Reading passage |
=== Begin Enclosure ===

But too much of GIRL ends up feeling samey and unexceptional. “Gold Love” and “Great Ones” are the worst offenders, two songs in the middle of the record that sound virtually interchangeable and bring the album to a grinding halt. Both songs feature straightforward conceits (“Your gold love gets me through” and “Most loves don’t make it through/But the great ones do” are their respective chorus punchlines), and neither do much to elevate themselves above cookie-cutter Top 40 love songs. There are moments of vision in both. There’s a terrific line in the second verse of “Great Ones” (“If they tell this story in a hundred years, no one will believe that you and me were really here/Just a memory of what the real thing can be”) that could have been a jumping-off point for a better song. But the dull chorus plays things too close to the surface.

Other songs are merely betrayed by the album’s sequencing. “Good Woman,” the penultimate track, sounds a bit like John Mayer’s “Gravity,” with an unhurried jazzy vibe and a beautiful string arrangement. On its own, the song is terrific, but it feels a little sleepy coming after six straight songs of similar tempo, structure, and subject matter. Similarly, album closer “Shade” is a surprisingly limp finale, especially compared to the song that closed out Hero. That track, “Once,” was big, grandiose, and haunting, an example of how much Morris made the heartbreak songs ache on that first album. The heartbreak songs are, understandably and justifiably, absent this time. But “Shade,” which is supposed to sound triumphant, ends up being just another variation on the album’s other love songs. “You’re my color, custom-made/Think I finally discovered: you’re my perfect shade,” Morris sings in the chorus. It’s a metaphor that would sound cleverer if songs like “The Bones” weren’t doing similar things in more interesting ways. At least the song kicks some life back into the proceedings, with a steady build to a big Nashville-flavored guitar solo, and to what initially feels like a perfect opportunity for Morris to riff and wail for a minute or two. But the song concludes prematurely, and we never get the payoff. Somehow, a 14-song, 47-minute album ends feeling incomplete.

=== End Enclosure ===

Source material |
=== Begin Enclosure ===

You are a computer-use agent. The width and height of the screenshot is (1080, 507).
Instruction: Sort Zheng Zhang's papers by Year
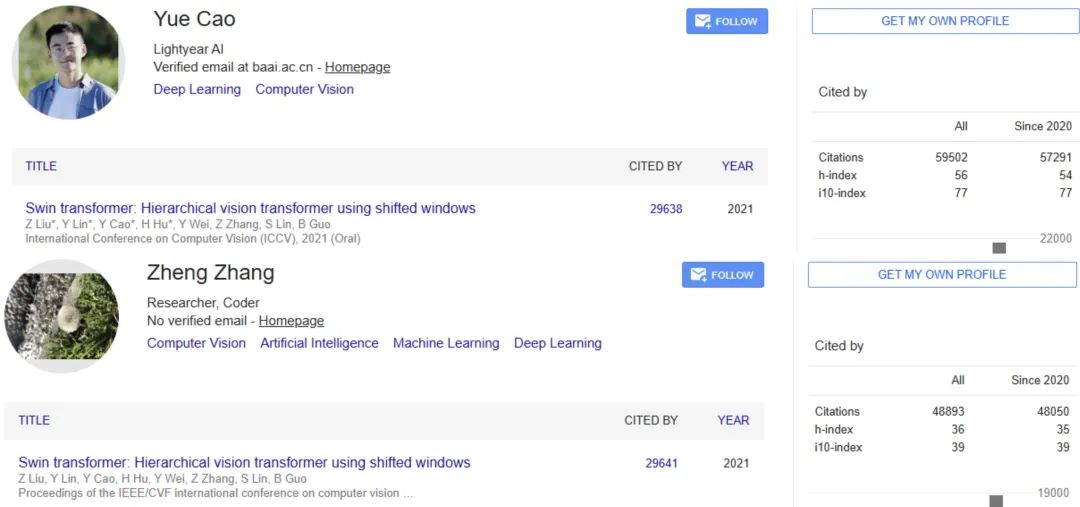click(x=733, y=420)
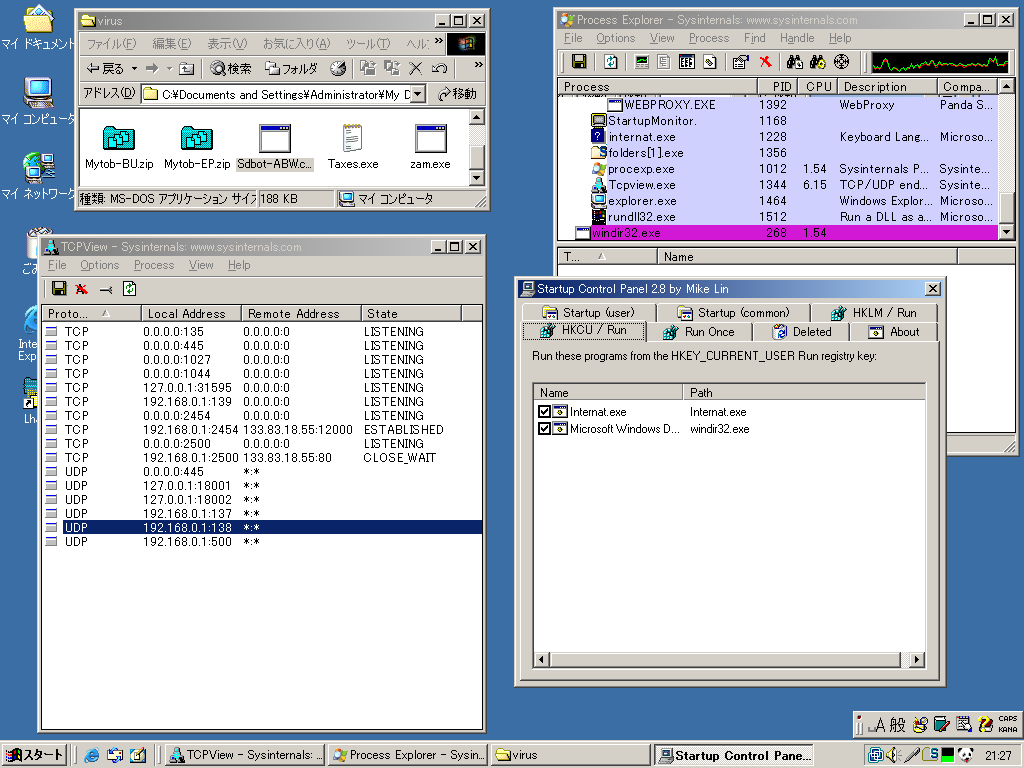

=== End Enclosure ===

What to work on |
Answer these about the album review:
1. Which two songs does it call the worst offenders?
2. What is the album's penultimate track?
3. What song closed out Hero?
The data here were drawn from a separate source.

Reply to the task |
1. "Gold Love" and "Great Ones"
2. "Good Woman"
3. "Once"